Accessing NSIDC Cloud Collections Using CMR

Programmatic access of NSIDC data can happen in 2 ways:

Search -> Download -> Process -> Research

Search -> Process in the cloud -> Research

Credit: Open Architecture for scalable cloud-based data analytics. From Abernathey, Ryan (2020): Data Access Modes in Science.

The big picture:

There is nothing wrong with downloading data to our local machine but that can get complicated or even impossible if a dataset is too large. For this reason NSIDC along with other NASA data centers started to collocate or migrate their dataset holdings to the cloud.

Steps

  1. Authenticate with the NASA Earthdata Login API (EDL).
  2. Search granules/collections using a CMR client that supports authentication
  3. Parse CMR responses and get AWS S3 URLs
  4. Access the data granules using temporary AWS credentials given by the NSIDC cloud credentials endpoint

Data used:

  • ICESat-2 ATL03: This data set contains height above the WGS 84 ellipsoid (ITRF2014 reference frame), latitude, longitude, and time for all photons.

Requirements

Querying CMR for NSIDC data in the cloud

Most collections at NSIDC have not being migrated to the cloud and can be found using CMR with no authentication at all. Here is a simple example for altimeter data (ATL03) coming from the ICESat-2 mission.
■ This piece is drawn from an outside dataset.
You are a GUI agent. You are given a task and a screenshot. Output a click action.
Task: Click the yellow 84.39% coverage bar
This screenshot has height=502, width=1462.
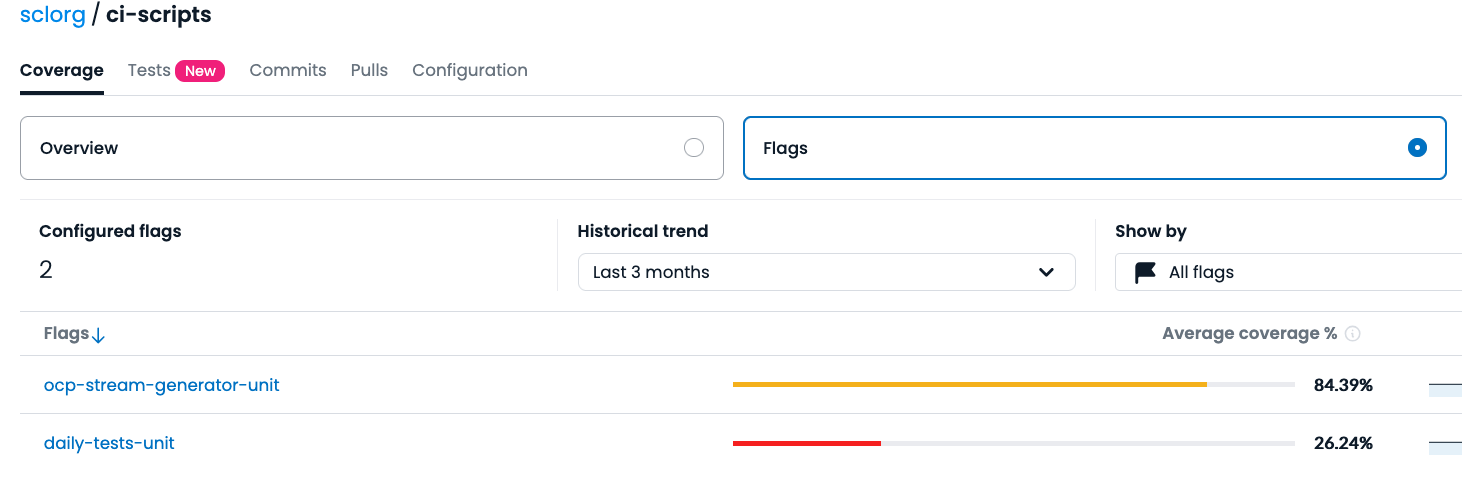[969, 384]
First we’ll search the regular collection and then we’ll do the same using the cloud collection.

Note: This notebook uses CMR to search and locate the data granules, this is not the only workflow for data access and discovery.

  • HarmonyPy: Uses Harmony the NASA API to search, subset and transform the data in the cloud.
  • cmr-stac: A “static” metadata catalog than can be read by Intake oand other client libraries to optimize the access of files in the cloud.

Cloud Collections

Some NSIDC cloud collections are not yet, which means that temporarily you’ll have to request access emailing nsidc@nsidc.org so your Eartdata login is in the authorized list for early users.

import getpass
import textwrap

from cmr.search import collection as cmr_collection
from cmr.search import granule 
from cmr.auth import token

from cmr_auth import CMRAuth

# NON_AWS collections are hosted at the NSIDC DAAC data center
# AWS_CLOUD collections are hosted at AWS S3 us-west-2
NSIDC_PROVIDERS = {
    'NSIDC_HOSTED': 'NSIDC_ECS', 
    'AWS_HOSTED':'NSIDC_CPRD'
}

# Use your own EDL username
USER = 'betolink'

print('Enter your NASA Earthdata login password:')
password = getpass.getpass()
# This helper class will handle credentials with CMR
CMR_auth = CMRAuth(USER, password)
# Token to search preliminary collections on CMR
cmr_token = CMR_auth.get_token()
# The query object uses a simple python dictionary
query = {'short_name':'ATL03',
         'token': cmr_token,
         'provider': NSIDC_PROVIDERS['AWS_HOSTED']}

collections = cmr_collection.search(query)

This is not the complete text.